For the last week or so, I've been involved with a small-city offshoot of Occupy Wall Street. I haven't wanted to blog about it because I'm always suspicious of people who blog about protests as Carnival. It's easy for people to get caught up in the social aspects of protest, and not so much in the long-term work after; look at the comparative numbers of posts about the protests in Wisconsin and the subsequent recall efforts. Anyways, with Occupy it's far too soon to tell what the consequences will be, and my own self-chosen role, far from being carnivalesque, has much more to do with setting up Google Groups and helping people figure out how to use it.
But a few early observations:
1. There are a number of older people, like me, involved. But I'm genuinely surprised at the number of people for whom this is their first significant activism.
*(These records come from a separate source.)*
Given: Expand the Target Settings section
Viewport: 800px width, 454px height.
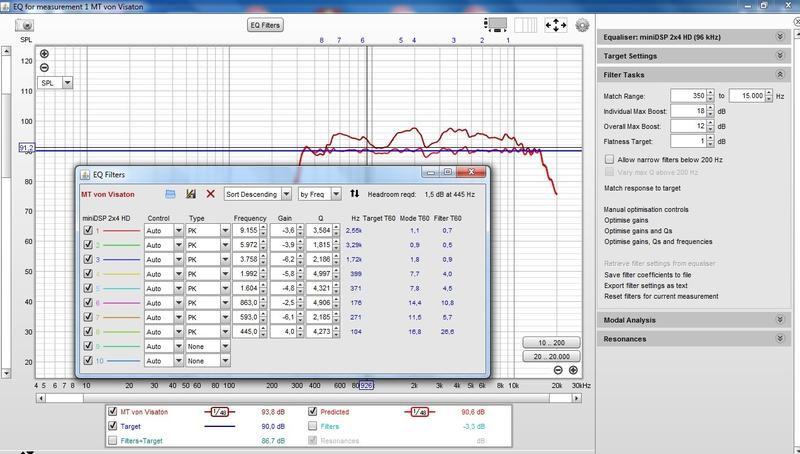Looking at the screenshot, I should tap(778, 56).
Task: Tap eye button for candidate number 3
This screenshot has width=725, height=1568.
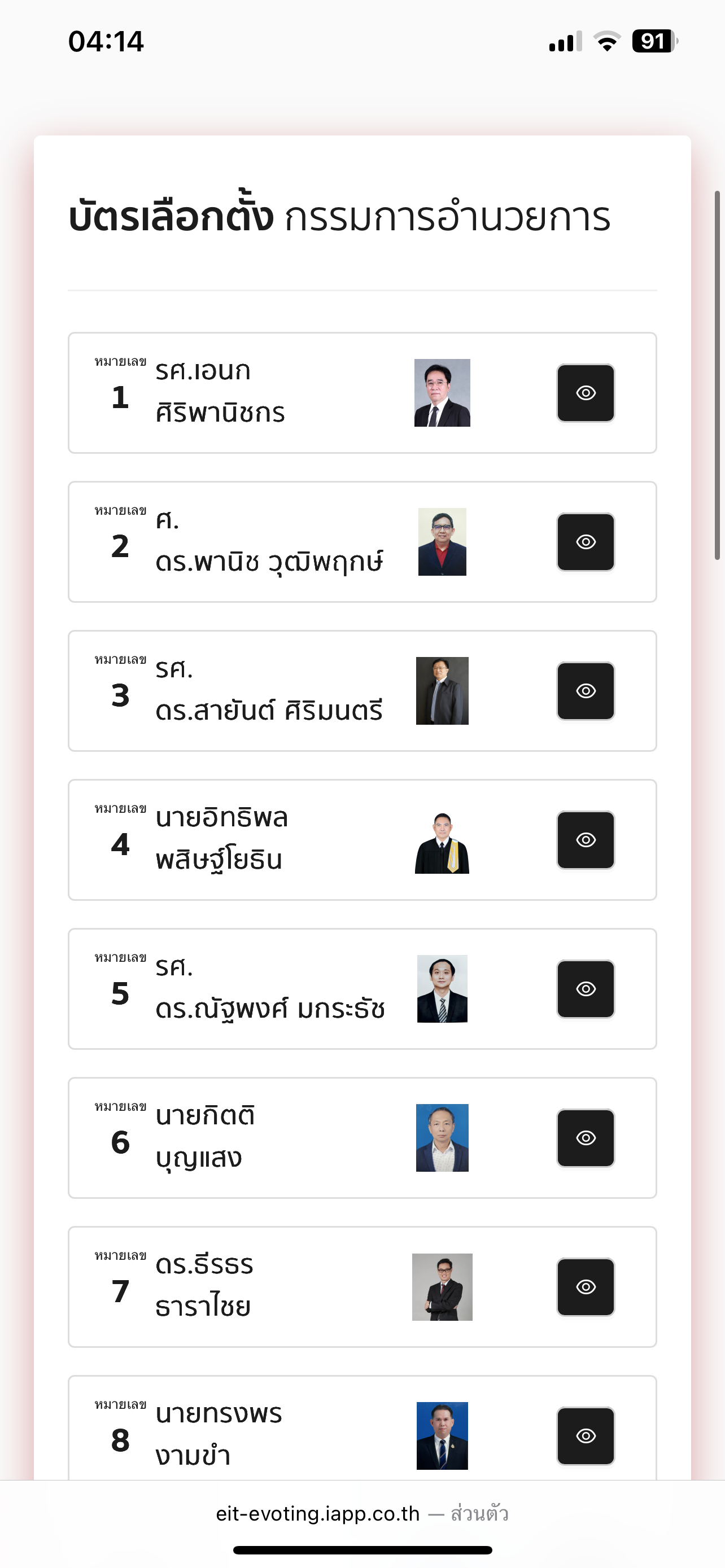Action: point(586,691)
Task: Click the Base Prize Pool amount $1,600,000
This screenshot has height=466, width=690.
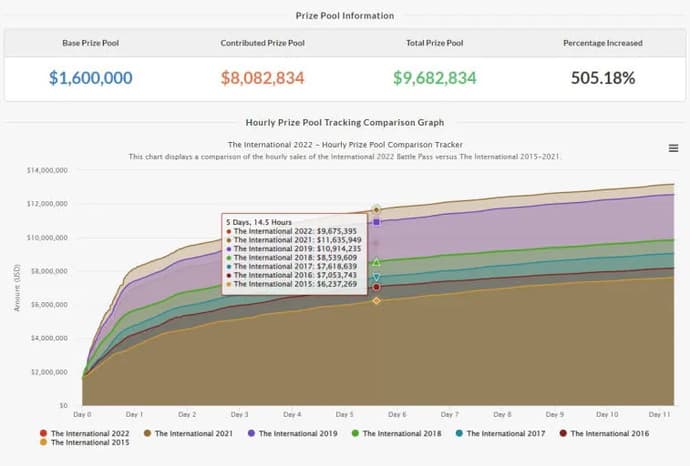Action: tap(91, 78)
2. What is the first thing that happens when you set up a camping site in the city center? Of course the site becomes a haven for long-term homeless people, most of whom are more or less apolitical because politics requires that you first be able to deal with society well enough to do things like find shelter. "We are the 99%" is a great slogan, but the people directly involved have to deal with society's neglect of the lower 1% in a much more immediate way than with the politics of the upper 1%.
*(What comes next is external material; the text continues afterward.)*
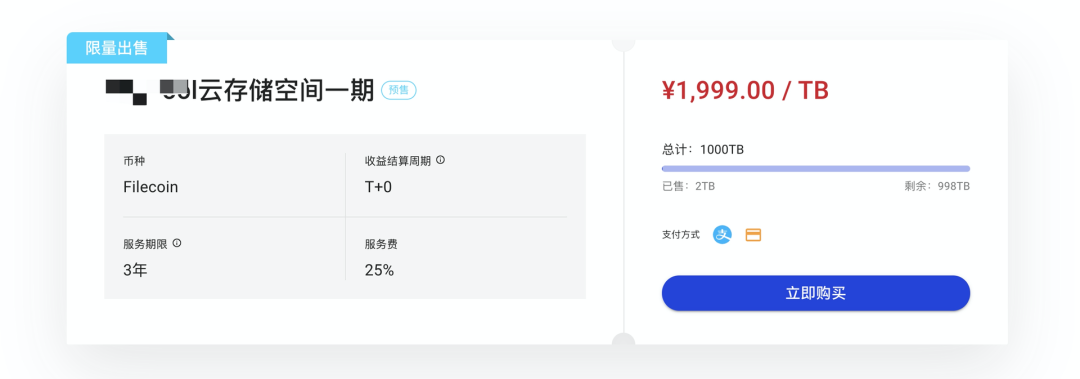The width and height of the screenshot is (1080, 379).
Task: Select the Filecoin currency value
Action: click(150, 187)
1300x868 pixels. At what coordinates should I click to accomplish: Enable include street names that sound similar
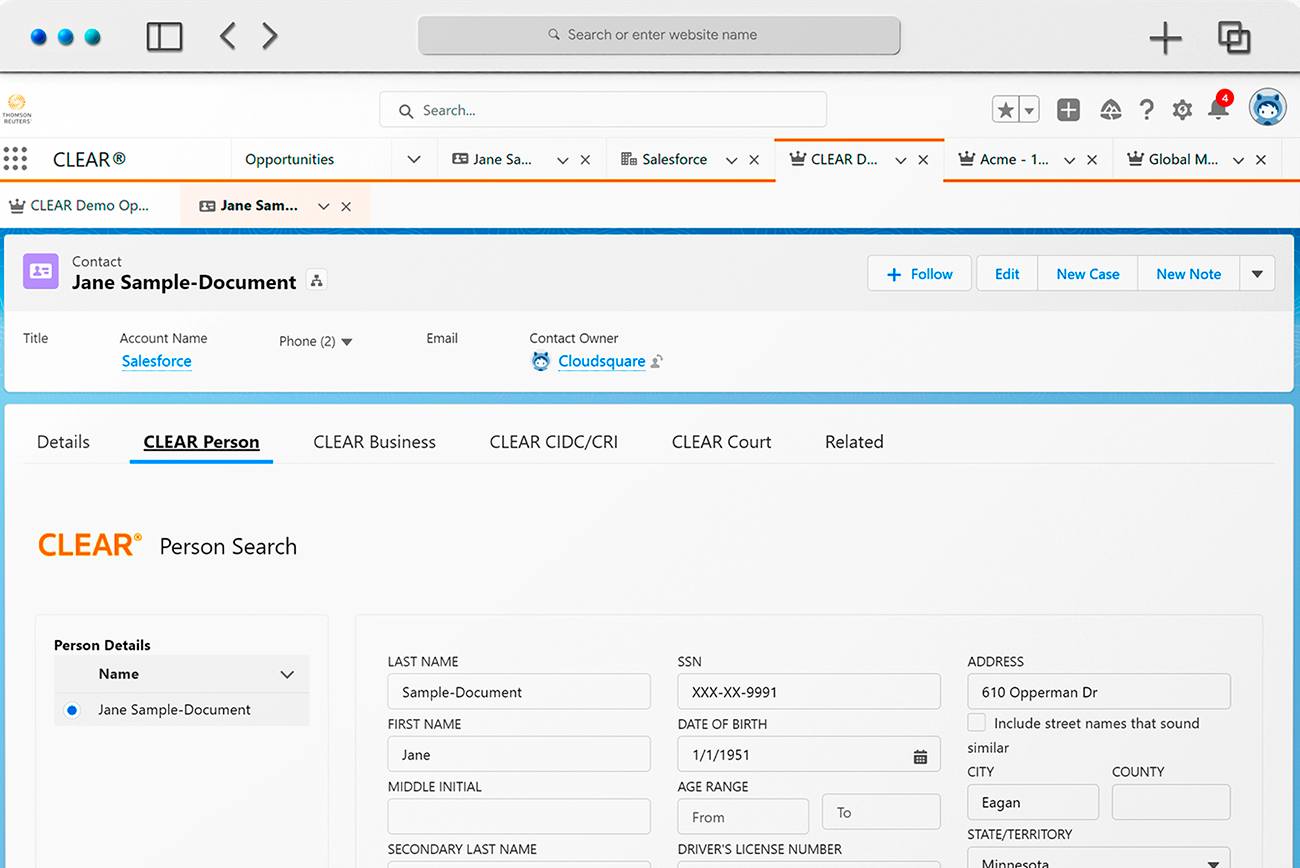[975, 722]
3. I'm also genuinely surprised at the low level of preexisting technology use here. I know that Occupy Wall Street itself is large enough to have all sorts of advanced technology projects, and I'm located in what is basically a hinterland. But the movement itself is a complete rejection of the techno-optimism of "Twitter Revolutions" and so on, involving as it does even the rejection of sound amplification. And at least where I am, the people are in general not technology types at all.
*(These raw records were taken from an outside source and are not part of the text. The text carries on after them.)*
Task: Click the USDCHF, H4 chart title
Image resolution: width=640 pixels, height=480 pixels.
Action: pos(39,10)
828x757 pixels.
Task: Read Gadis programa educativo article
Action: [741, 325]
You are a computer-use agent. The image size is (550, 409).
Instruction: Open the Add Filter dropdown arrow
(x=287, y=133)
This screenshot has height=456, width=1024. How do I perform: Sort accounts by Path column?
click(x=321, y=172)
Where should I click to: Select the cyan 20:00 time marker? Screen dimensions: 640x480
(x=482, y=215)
Lastly, the "We are the 99%" Tumblr has spawned a host of imitators. I'm not going to link to the tired right-wing "We are the 53%", although I will link to this post about it. What strikes me about the 53% bit, other than the obvious -- people on the left want to include almost everyone, people on the right want to divide the country in two and take the just slightly larger half -- is that the 53%ers tend not to hide their faces as much as the 99% pictures do. It's self-promotion vs shame, basically.
Other Tumblrs: We are the 1% and we stand with the 99%. The cruel and very, very funny Actually, you're the 47%. And one for comics fans.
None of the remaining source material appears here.